RE: Ban Carbon nonotubes NOW!
By Staples on 3/4/2008 9:32:28 AM , Rating: 2
I agree. Sure it is a great material but if it is toxic, then there is little use for it if it is not safe to handle. Nano particles can be potentially very dangerous and the more we use them, the more danger there is possed to the human race. I just hope these things stick together and never decompose into nano particles.


Questions
By dever on 3/3/2008 2:58:21 PM , Rating: 4
For those of you who are familiar, a potentially dumb question... what is holding the nanotubes together? Is there some sort of binder, or are the millimeter length tubes attracted to each other, or are they tangled?




RE: Questions
By jlips6 on 3/5/2008 9:53:03 PM , Rating: 2
i think that the molecular structure of the tubes themselves can bind to each other. Not sure now that you mention it. :\


Weight for me
By Jynx980 on 3/5/2008 3:52:33 AM , Rating: 2
quote:
...weigh a mere 20 percent as much as the copper wiring per volume.

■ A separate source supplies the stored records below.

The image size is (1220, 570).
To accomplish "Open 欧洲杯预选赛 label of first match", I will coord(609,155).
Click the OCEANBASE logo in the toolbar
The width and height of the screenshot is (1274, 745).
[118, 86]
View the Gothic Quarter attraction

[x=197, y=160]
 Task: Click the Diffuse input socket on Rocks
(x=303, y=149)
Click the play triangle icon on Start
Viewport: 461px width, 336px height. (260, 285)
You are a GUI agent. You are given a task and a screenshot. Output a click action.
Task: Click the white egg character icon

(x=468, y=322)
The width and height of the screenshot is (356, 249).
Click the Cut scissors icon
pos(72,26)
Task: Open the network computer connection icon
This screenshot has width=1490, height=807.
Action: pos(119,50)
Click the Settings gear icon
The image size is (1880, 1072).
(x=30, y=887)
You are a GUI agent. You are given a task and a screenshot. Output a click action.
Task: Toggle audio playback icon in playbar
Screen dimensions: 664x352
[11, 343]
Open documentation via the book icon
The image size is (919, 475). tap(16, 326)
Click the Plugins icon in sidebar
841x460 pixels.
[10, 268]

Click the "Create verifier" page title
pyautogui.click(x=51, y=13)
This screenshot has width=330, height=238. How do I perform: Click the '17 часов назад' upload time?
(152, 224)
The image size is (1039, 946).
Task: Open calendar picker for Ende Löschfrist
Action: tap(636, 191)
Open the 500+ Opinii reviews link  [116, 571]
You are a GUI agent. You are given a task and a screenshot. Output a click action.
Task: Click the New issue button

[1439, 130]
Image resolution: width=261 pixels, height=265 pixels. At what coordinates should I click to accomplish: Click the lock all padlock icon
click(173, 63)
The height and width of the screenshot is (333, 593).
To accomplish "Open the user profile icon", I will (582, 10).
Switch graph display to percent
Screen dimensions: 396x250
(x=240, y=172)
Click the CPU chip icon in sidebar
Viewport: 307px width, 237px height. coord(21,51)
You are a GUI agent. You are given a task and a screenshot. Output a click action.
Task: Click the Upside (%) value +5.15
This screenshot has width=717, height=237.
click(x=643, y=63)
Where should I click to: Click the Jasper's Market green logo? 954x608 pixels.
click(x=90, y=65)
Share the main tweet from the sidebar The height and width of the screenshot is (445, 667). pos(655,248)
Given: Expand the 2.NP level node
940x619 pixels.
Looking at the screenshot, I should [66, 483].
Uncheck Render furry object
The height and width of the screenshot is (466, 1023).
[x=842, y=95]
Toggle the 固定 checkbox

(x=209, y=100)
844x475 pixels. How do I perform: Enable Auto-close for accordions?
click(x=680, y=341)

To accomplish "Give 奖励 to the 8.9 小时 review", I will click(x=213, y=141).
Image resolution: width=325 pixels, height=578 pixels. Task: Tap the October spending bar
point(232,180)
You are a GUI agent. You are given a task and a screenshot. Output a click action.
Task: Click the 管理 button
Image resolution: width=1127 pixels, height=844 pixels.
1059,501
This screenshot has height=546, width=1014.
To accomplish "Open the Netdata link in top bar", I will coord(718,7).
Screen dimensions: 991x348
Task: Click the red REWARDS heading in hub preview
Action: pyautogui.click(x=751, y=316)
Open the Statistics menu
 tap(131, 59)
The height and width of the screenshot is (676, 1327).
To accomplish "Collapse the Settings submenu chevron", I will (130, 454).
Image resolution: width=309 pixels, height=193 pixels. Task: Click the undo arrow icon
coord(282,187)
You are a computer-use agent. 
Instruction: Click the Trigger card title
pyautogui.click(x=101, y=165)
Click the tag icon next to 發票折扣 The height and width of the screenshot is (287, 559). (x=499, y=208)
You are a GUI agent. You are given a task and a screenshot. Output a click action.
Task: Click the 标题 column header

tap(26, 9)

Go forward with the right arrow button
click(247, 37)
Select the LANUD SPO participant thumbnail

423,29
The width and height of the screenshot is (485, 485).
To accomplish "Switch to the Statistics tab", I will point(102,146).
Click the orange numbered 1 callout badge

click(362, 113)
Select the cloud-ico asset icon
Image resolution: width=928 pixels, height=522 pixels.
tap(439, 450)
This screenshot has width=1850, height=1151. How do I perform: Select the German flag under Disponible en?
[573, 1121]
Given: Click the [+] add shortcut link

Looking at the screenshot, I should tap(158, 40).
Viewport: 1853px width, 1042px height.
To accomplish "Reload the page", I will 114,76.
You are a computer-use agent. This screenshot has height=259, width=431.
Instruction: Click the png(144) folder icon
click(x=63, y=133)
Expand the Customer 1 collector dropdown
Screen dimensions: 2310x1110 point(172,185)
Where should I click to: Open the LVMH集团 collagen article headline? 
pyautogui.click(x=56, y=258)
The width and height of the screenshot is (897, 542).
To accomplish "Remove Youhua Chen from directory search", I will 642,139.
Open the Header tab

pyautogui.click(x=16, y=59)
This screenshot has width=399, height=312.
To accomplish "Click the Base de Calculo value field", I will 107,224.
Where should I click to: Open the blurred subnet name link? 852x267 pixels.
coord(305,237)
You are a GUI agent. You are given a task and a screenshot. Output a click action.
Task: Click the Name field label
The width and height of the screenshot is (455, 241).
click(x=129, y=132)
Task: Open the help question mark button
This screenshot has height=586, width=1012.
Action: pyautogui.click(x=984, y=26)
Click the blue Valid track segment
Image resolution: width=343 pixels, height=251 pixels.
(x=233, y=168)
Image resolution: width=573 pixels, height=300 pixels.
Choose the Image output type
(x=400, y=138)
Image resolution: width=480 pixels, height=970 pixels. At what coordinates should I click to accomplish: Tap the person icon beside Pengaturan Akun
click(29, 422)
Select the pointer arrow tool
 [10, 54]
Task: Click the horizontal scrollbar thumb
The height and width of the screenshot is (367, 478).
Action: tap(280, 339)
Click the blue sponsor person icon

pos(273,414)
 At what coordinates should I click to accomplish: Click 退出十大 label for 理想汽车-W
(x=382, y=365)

He points out that a current 747 jet has two tons of copper wire aboard -- a weight cost that could be cut in half by the use of nanotubes


Err.. why is it only cut in half if it weighs just 1/5?




RE: Weight for me
By Haven Bartton on 3/5/2008 2:05:37 PM , Rating: 2
I would imagine some copper would need to be kept for specific purposes maybe? Or as redundancy?


Important Question
By clovell on 3/5/2008 12:02:19 PM , Rating: 2
Are these guys publicly traded?




more vulnerable to lightning
By phxfreddy on 3/3/2008 8:42:55 PM , Rating: 1
if you are in a metal aircraft it forms a faraday cage and conducts the electricity around you....very little voltage drop. Since Power = V * I and V~0 then little power is discharged in the planes conduction. If this resistance goes up now it starts dissipating more power. Very bad.